__COMPLETE THE FOLLOWING__
[A] Reproduce the Caliper page word for word, from "from caliper.managers import" to "exposes this metadata.", inclusive.
[B] According to the Caliper page, the schema of a manager's spec is a subset of which schema?
[C] Continue the page about the Caliper tool from the point where it stops.

Caliper is a tool for measuring and assessing change in packages.
Project description
Caliper
Caliper is a tool for measuring and assessing change in packages.
Getting Started
Installation
You can easily install from pypi:
pip install caliper
Concepts
- Manager: a handle to interact with a package manager
- Extractor: a controller to use a manager to extract metrics of interest
- Analysis: A caliper analysis means attempting to build containers across versions of a library, and run against scripts for tests to assess functionality.
- Version repository: a repository created by an extractor that tagged commits for package releases
- Metrics: are a type of classes that can extract a single timepoint, or a change over time (e.g., lines changed). You can see example metrics that have been extracted under examples/metrics or in the vsoch/caliper-metrics repository.
Managers
A manager is a handle to interact with a package.
Pypi
The first kind of package we are interested in is one from pypi. We might quickly extract all metrics to an output folder from the command line for a Pypi package:
caliper extract --outdir caliper-metrics/ pypi:sregistry
Pypi Details
or we can instantiate a manager from Python, and walk through the steps that the client takes. First we create the manager.
from caliper.managers import PypiManager
manager = PypiManager("sregistry")
The manager specs include the source archive, version, and hash for each version of the package. The schema of the spec is a subset of the spack package schema. Every manager exposes this metadata.

__SUPPLIED MATERIAL__
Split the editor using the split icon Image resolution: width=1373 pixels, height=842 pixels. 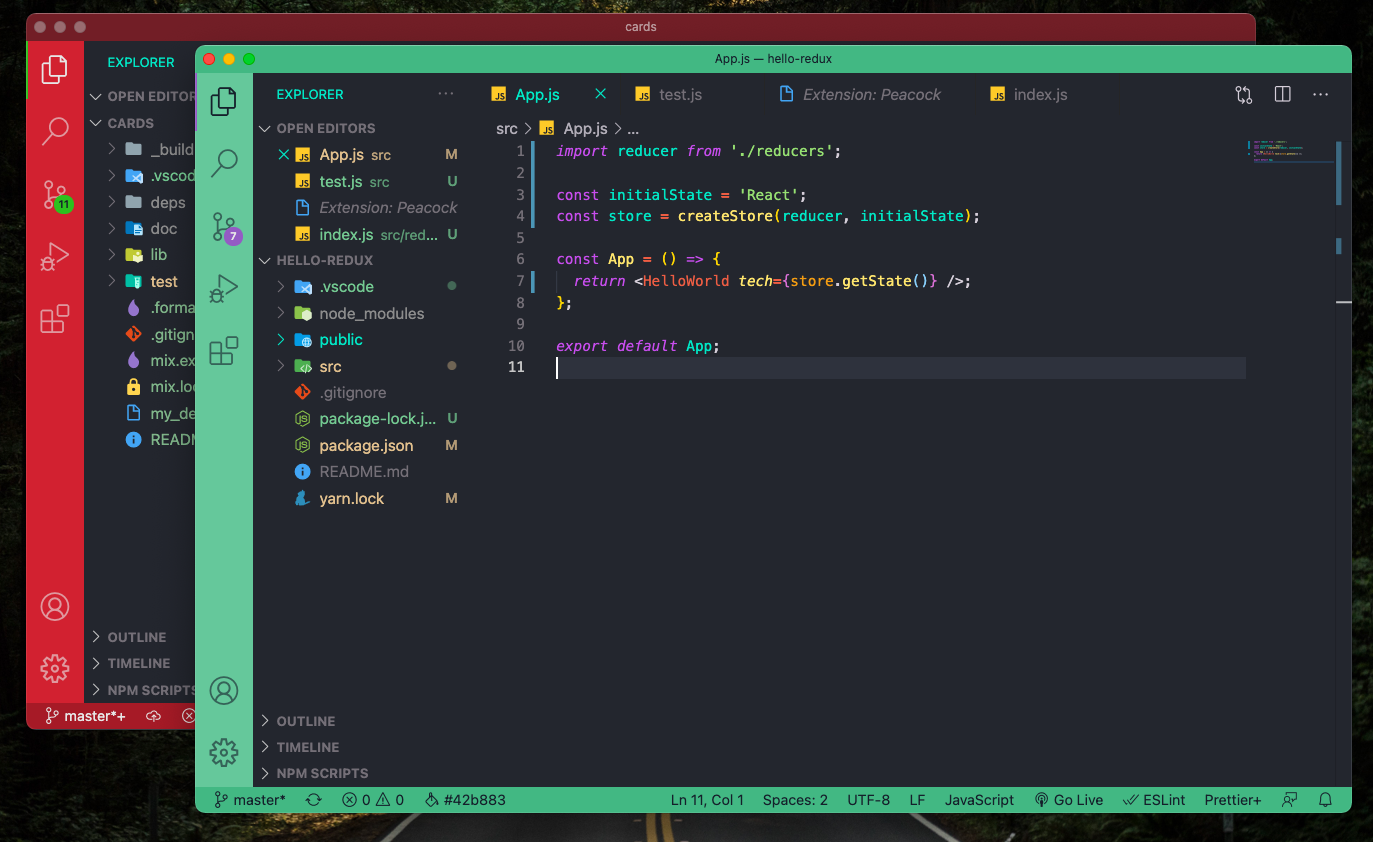click(1282, 94)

__EXPECTED RESPONSES__
[A]
from caliper.managers import PypiManager
manager = PypiManager("sregistry")
The manager specs include the source archive, version, and hash for each version of the package. The schema of the spec is a subset of the spack package schema. Every manager exposes this metadata.

[B] The spack package schema.

[C]
manager.specs[0]
Found 82 versions for sregistry
{'name': 'sregistry',
'version': '0.0.1',
'source': {'filename': 'https://files.pythonhosted.org/packages/ef/2f/ccc36e816dc081abbe0932c422586eda868719025ec07ac206ed254d6a3c/sregistry-0.0.1.tar.gz',
'type': 'source'},
'hash': 'd4ee6933321b5a3da13e0b1657ca74f90477f670e59096a6a0a4dbb30a0b1f07'}
manager.specs[-1]
{'name': 'sregistry',
'version': '0.2.36',
'source': {'filename': 'https://files.pythonhosted.org/packages/75/6c/2b5bcf0191c0ddc9b95dd156d827c8d80fa8fe86f01f7a053fdd97eaea41/sregistry-0.2.36.tar.gz',
'type': 'source'},
'hash': '238ebd3ca0e0408e0be6780d45deca79583ce99aed05ac6981da7a2b375ae79e'}
If you just interact with manager.specs
, you'll get a random architecture for each
one. This can be okay if you want to do static file analysis, but if you want to choose
a specific python version, your best bet is to call the get package metadata function
directly and provide your preferences. For example, here we want Tensorflow for Python 3.5
and a specific linux architecture:
manager.get_package_metadata(python_version="35", arch="manylinux1_x86_64")
To derive these search strings, you can look at examples of wheels provided. This isn't the default because not all packages provide such rich choices. Here is an example from an early version of tensorflow.
tensorflow-0.12.0-cp27-cp27m-macosx_10_11_x86_64.whl
tensorflow-0.12.0-cp27-cp27mu-manylinux1_x86_64.whl
tensorflow-0.12.0-cp34-cp34m-manylinux1_x86_64.whl
tensorflow-0.12.0-cp35-cp35m-macosx_10_11_x86_64.whl
tensorflow-0.12.0-cp35-cp35m-manylinux1_x86_64.whl
tensorflow-0.12.0-cp35-cp35m-win_amd64.whl
For more recent versions you would see Python 3.8 and 3.9, and definitely not 2.x. The above function still selects one release based on your preferences. You can also choose to return a subset of all versions with the filter function. For example, here let's narrow down the set to include those that can be installed on Linux.
releases = manager.filter_releases('manylinux1_x86_64')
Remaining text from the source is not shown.